Olayın gözler önüne serdiği bir diğer husus ise, aile içi ilişkilerin dinamikleri. Kadına şiddetin yalnızca içerideki bir sorun değil, toplumsal kabul ve kuralların etkisiyle şekillendiği görülüyor. Toplumumuzda erkek egemen bir yapının kök salması, bu tür trajik olayların artmasına zemin hazırlıyor. Derya Y.'nin ölümü, kadına karşı genel tavırların sorgulanmasını zorunlu kılıyor ve 'Kadınlar neden bu kadar çaresiz?' sorusunu gündeme getiriyor.

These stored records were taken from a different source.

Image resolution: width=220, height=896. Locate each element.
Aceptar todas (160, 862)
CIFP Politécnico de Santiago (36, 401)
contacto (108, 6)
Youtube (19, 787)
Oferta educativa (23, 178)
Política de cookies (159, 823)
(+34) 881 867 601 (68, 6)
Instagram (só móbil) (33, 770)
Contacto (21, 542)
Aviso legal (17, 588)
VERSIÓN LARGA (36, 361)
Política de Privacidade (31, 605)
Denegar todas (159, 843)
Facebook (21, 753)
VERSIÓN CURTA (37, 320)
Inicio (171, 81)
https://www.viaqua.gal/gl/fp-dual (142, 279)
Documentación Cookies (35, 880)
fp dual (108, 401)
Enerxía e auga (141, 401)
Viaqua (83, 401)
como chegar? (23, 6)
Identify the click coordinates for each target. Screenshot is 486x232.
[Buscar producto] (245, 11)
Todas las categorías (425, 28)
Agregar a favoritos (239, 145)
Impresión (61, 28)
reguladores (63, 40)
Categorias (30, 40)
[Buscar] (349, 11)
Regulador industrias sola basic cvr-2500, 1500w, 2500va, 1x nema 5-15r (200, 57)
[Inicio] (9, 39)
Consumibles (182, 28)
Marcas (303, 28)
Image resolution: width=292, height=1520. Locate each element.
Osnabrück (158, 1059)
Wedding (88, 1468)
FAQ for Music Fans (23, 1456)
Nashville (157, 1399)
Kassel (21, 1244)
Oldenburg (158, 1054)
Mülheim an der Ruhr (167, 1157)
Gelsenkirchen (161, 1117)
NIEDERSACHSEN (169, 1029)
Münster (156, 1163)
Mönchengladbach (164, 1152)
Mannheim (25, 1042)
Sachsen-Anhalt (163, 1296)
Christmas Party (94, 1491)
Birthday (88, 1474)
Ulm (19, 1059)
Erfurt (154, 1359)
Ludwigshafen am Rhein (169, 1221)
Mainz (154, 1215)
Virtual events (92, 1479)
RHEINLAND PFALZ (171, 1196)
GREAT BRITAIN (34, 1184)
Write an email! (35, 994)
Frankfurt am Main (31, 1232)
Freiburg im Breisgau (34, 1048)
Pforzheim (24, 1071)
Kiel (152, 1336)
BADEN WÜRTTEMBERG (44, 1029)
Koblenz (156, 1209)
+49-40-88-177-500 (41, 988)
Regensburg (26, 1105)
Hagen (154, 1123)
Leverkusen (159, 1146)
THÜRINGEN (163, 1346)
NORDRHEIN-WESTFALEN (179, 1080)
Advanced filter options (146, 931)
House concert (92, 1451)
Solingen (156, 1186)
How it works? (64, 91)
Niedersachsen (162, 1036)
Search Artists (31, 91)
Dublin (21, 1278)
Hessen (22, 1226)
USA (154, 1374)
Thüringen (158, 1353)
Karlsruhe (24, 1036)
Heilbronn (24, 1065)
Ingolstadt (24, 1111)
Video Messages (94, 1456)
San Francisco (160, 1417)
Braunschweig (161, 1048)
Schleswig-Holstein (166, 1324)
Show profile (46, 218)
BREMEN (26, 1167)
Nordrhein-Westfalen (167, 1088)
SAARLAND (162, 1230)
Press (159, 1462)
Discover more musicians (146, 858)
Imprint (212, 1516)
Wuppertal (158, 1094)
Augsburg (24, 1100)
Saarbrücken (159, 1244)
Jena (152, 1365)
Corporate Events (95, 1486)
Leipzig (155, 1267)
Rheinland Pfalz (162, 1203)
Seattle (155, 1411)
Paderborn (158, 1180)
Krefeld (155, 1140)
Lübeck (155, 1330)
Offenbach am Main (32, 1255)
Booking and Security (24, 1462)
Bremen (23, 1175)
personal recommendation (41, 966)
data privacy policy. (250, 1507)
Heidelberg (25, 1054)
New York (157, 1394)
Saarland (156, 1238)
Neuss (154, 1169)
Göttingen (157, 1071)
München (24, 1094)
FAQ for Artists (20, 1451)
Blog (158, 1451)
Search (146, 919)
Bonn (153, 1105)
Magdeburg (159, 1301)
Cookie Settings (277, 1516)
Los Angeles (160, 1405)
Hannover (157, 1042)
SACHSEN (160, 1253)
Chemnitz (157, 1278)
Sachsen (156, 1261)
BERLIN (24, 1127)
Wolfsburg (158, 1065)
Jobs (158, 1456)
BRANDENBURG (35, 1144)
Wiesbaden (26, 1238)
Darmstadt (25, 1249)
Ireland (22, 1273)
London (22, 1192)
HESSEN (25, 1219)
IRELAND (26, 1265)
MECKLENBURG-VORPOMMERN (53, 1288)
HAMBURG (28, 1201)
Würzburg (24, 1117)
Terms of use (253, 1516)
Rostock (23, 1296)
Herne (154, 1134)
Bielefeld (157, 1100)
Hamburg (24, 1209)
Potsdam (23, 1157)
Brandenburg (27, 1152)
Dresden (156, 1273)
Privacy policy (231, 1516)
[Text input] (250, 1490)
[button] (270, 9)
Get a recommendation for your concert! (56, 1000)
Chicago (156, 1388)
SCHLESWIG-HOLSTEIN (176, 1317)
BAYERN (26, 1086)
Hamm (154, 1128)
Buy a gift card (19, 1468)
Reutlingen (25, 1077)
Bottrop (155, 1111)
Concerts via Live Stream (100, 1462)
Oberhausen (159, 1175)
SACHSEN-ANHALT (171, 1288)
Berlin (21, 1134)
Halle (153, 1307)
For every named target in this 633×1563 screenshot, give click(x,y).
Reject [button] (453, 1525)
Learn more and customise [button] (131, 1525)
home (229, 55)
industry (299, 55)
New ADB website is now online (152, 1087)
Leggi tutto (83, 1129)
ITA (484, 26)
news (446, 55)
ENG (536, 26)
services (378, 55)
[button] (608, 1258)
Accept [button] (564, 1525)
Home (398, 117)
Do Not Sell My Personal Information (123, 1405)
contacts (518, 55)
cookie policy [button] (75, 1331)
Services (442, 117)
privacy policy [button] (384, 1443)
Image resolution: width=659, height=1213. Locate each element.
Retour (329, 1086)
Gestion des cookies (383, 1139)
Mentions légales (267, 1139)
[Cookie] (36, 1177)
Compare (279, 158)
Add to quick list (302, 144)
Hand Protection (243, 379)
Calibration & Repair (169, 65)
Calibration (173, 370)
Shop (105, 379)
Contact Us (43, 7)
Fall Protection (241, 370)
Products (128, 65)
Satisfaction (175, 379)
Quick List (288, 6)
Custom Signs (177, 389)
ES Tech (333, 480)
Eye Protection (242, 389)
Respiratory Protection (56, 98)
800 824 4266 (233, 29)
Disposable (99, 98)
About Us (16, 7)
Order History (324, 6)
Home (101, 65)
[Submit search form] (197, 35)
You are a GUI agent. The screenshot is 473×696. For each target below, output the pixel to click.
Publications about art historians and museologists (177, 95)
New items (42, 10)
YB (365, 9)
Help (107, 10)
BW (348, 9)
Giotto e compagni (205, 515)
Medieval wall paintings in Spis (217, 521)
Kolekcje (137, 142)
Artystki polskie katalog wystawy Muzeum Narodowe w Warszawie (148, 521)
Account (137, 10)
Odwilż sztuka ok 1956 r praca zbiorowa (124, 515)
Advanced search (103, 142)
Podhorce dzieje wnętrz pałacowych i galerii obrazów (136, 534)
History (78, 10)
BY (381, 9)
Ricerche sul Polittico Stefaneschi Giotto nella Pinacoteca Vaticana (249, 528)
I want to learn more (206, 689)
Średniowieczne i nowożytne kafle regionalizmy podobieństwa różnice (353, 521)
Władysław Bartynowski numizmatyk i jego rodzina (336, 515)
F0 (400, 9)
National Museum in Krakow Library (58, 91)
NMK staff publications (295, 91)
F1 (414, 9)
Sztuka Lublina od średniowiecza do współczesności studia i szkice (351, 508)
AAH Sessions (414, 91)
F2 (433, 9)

İstanbul'da yaşanan bu canice olay, kadınların toplumsal hayattaki yerini tekrar sorgulatırken, aynı zamanda toplumda kadına yönelik şiddet ile ilgili şiddetli bir mücadele için harekete geçilmesi gerektiği gerçeğini de gözler önüne seriyor. Farkındalık oluşturma ve toplumsal cinsiyet eşitliği konularında daha fazla adım atılmasının gerekliliği, her kesimden vatandaşın desteklemesi gereken bir hareket olarak değerlendiriliyor. Derya Y.'nin trajik ölümü, sadece bir kayıp değil, toplumsal bir uyanış için bir vesile olmalı. Bu sebeple, kadın cinayetlerine karşı verilen savaşın ciddiyeti, toplumun her kesimini ilgilendiriyor. Kadınların ve erkeklerin eşit haklara sahip olduğu, şiddetin kabul edilemez olduğu bir toplum yaratmak için, birlikte hareket ederek değişimin parçası olmalı ve bir sonraki Derya Y.'nin hikayesinin yazılmamasını sağlamalıyız.